> WORK TO BE COMPLETED:
Quote verbatim the lines of the records below, from the line containing "You are a computer-use" up to and including the line containing "click(59, 48)".

> SUPPLIED RECORDS:
--------

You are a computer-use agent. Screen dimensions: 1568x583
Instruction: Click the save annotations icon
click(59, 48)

--------

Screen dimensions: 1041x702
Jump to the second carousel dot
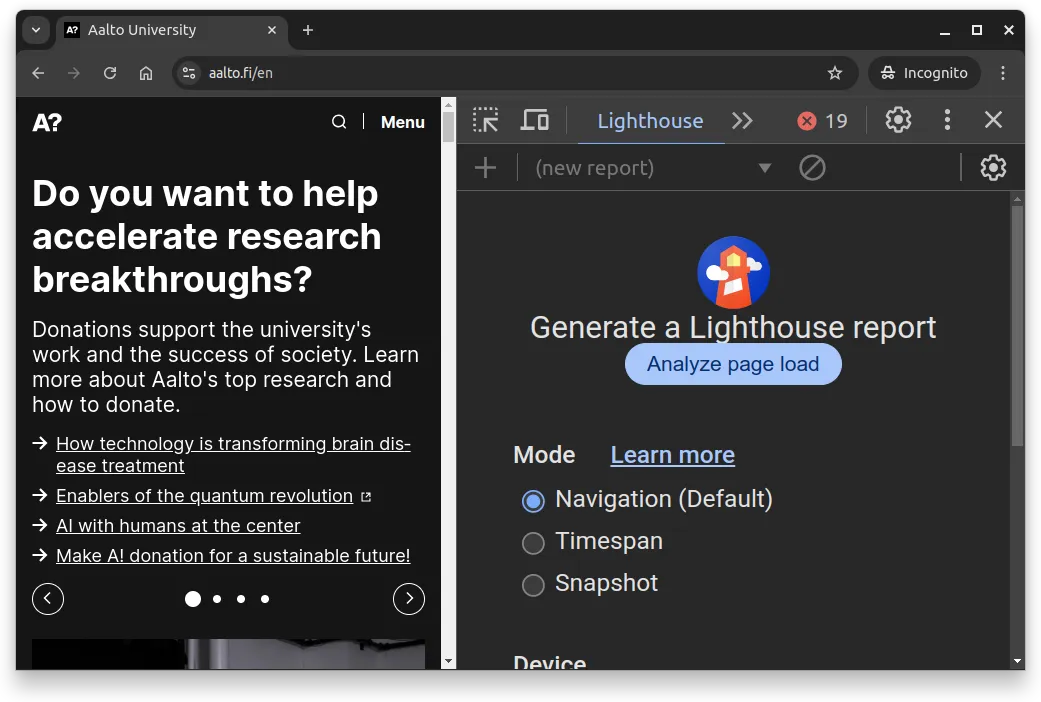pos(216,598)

--------

> FINISHED EXERCISE:
You are a computer-use agent. Screen dimensions: 1568x583
Instruction: Click the save annotations icon
click(59, 48)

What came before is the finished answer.